#### WORK REQUEST 1:
Rewrite the stretch from "Yes, actually, there" through "or cancer. Oy." in the passage on dog neutering, replacing "intact dogs" with "unneutered dogs".
#### WORK REQUEST 2:
How many canine death records were in the University of Georgia sample described in the passage on dog neutering?
#### WORK REQUEST 3:
List every organization or database that the passage on dog neutering names.

#### DOCUMENT SEGMENT:
%%

Yes, actually, there really are both pros and cons to dog neutering and puppy sterilization that may surprise you. It did me. After all, we’ve heard from animal welfare advocates for years preaching the gospel of spay/neuter. Heck, I preached this myself and for the majority of dogs and cats (ESPECIALLY cats!), “the big fix” is the best thing that ever happens to them.
There’s evidence, though, that the pros and cons of dog neutering are not so black and white. While the University of Georgia’s sample of 40,139 canine death records from the Veterinary Medical Database from 1984-2004 concluded that neutered dogs could be expected to live a year and a half longer (on average) than intact dogs, other studies point out potential increases in hip dysplasia or cancer. Oy.
Dog Neutering & Puppy Sterilization
So what’s a responsible pet parent to do? One possible solution is a new non-surgical sterilization technique called Zeuterin from Ark Sciences, that renders the boy dogs incapable of fathering puppies but lets them keep about 50 percent of their testosterone that makes a beneficial health difference, especially in certain breeds.
Zeuterin™, an FDA-approved nonsurgical sterilization technique for male dogs from Ark Sciences, is now available in the US for all puppies three to ten months old. Termed “Zeutering,” the injectable treatment offers an alternative to the traditional surgical castration methods.

%%

#### Collected data:
%%

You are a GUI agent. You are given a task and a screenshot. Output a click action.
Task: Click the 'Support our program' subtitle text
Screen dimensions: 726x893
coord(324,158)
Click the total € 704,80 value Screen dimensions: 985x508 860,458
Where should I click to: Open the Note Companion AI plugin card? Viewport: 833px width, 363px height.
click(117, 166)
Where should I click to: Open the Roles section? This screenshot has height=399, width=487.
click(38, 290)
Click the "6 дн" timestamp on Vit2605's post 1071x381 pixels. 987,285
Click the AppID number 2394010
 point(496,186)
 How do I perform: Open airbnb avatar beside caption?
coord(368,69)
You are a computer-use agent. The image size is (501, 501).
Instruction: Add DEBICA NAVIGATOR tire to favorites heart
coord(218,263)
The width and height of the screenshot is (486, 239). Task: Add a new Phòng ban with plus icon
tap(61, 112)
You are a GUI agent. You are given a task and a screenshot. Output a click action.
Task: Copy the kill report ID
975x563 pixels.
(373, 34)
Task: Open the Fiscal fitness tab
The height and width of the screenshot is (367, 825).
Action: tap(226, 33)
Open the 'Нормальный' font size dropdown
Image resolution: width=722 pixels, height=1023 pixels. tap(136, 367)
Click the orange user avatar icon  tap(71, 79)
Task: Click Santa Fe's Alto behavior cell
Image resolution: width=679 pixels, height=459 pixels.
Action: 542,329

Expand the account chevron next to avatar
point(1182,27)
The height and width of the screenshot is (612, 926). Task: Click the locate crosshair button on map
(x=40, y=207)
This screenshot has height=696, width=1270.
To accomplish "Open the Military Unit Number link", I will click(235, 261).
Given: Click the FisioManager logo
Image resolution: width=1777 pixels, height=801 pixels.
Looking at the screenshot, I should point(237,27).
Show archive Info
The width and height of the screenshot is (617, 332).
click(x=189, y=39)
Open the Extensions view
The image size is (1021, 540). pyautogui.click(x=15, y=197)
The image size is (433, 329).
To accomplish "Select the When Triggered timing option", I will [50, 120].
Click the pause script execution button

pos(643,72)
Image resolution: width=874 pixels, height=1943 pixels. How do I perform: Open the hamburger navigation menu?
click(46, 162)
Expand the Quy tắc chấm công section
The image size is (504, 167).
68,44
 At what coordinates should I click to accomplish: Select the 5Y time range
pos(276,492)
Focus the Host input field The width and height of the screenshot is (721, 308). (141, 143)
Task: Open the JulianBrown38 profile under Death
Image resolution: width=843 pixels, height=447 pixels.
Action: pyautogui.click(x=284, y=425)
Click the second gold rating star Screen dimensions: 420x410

%%

#### OUTPUT 1:
Yes, actually, there really are both pros and cons to dog neutering and puppy sterilization that may surprise you. It did me. After all, we’ve heard from animal welfare advocates for years preaching the gospel of spay/neuter. Heck, I preached this myself and for the majority of dogs and cats (ESPECIALLY cats!), “the big fix” is the best thing that ever happens to them.
There’s evidence, though, that the pros and cons of dog neutering are not so black and white. While the University of Georgia’s sample of 40,139 canine death records from the Veterinary Medical Database from 1984-2004 concluded that neutered dogs could be expected to live a year and a half longer (on average) than unneutered dogs, other studies point out potential increases in hip dysplasia or cancer. Oy.

#### OUTPUT 2:
40,139

#### OUTPUT 3:
University of Georgia
Veterinary Medical Database
Ark Sciences
FDA